Mixed-evidence synthesis from these 70 trials, involving 4,258 patients, indicated that neostigmine prolonged analgesia duration by 442.40 minutes (95% CI, 275.36-609.44 minutes), followed by dexmedetomidine (377.74 minutes; 95% CI, 270.00-485.49 minutes). Neither caudal fentanyl nor magnesium was superior to the control anesthetic (Figure).
With data on the total 24-hour postoperative acetaminophen dose from 23 RCTs including 1,448 patients, only dexmedetomidine was found to be superior to control (–1,470.62 mg; 95% CI, –2376.86 to –564.37 mg). Dexmedetomidine was ranked the best of the adjuvants for this outcome (Table).
Table.
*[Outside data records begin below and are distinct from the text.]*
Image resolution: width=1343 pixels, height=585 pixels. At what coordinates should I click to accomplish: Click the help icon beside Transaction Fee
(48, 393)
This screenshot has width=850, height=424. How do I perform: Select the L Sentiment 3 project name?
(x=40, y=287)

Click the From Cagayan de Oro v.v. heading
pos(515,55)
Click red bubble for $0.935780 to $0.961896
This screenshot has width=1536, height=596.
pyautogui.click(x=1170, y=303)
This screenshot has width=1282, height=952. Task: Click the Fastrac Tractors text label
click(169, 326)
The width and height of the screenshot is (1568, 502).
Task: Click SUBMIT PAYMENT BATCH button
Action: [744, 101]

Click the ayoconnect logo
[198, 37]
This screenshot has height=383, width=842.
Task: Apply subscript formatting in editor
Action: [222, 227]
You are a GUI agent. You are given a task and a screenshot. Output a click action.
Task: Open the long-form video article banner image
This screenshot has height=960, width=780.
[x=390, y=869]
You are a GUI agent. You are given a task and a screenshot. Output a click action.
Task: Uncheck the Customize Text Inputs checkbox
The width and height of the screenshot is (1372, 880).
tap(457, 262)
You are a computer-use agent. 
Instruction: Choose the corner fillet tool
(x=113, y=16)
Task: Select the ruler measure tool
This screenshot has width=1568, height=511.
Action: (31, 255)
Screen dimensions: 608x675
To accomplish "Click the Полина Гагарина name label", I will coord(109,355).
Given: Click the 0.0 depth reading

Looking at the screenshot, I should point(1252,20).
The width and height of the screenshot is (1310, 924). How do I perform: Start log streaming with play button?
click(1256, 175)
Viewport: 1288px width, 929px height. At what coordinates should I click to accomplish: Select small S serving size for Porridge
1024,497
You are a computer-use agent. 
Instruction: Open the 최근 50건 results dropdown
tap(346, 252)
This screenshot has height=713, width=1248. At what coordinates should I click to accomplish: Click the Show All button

Analgesic Outcomes by Adjuvant Use | ||||||
Analgesia Duration, minutes | Total Acetaminophen Doses, mg | Acetaminophen Doses, n | ||||
---|---|---|---|---|---|---|
WMD | Rank | WMD | Rank | WMD | Rank | |
Neostigmine | 442.4 | 1 | –118.48 | 7 | –0.54 | 5 |
Dexmedetomidine | 377.74 | 2 | –1470.62 | 1 | –1.31 | 1 |
Tramadol | 336.83 | 3 | –138.77 | 6 | –0.89 | 4 |
Clonidine | 331.91 | 4 | –144.38 | 5 | –0.93 | 3 |
Ketamine | 311.05 | 5 | –184.41 | 4 | –1.20 | 2 |
Dexamethasone | 281.50 | 6 | –103.02 | 8 | –0.33 | 7 |
Morphine | 247.47 | 7 | –1067.92 | 2 | NA | – |
Magnesium | 155.84 | 8 | NA | – | –0.47 | 6 |
Fentanyl | 78.09 | 9 | –864.85 | 3 | NA | – |
NA, not available; WMD, weighted mean difference |
In 13 RCTs with 883 patients, the number of 24-hour acetaminophen doses also was reduced most by dexmedetomidine (–1.31; 95% CI, –1.72 to –0.90).
According to Dr. Karuppiah, the overall risk for bias was found to be low in 27 of the RCTs, although there were some concerns noted in 45 trials, and one trial showed a high risk for bias. All outcomes had a “moderate” level of evidence.
“Dexmedetomidine was the only one that showed a benefit across all the primary and secondary outcomes,” Dr. Karuppiah said. “Contrary to popular belief, both morphine and fentanyl—the opioids we tend to use—did not fare that well.
“This review hopefully helps clinicians decide which adjuvant would work best and know the order in which they could be used,” Dr. Karuppiah said. “It also adds to the existing literature, and it will hopefully guide future studies with respect to safety outcomes.”
“I’m curious how you dealt with heterogeneity within the studies, things like the ages of the patients; the volume and concentration of local anesthetic; and the use of IV versus perineural adjuvants, such as concomitant dexamethasone,” said Thomas Mutter, MD, an assistant professor of anesthesia at the University of Manitoba Faculty of Medicine, in Winnipeg.
“For the sake of this abstract and presentation, we haven’t done the subgroup analyses or specifically examined heterogeneity,” Dr. Karuppiah replied. “But I can tell you the heterogeneity is on the higher side. We’ll have to analyze it further to see what effect it has on the results.”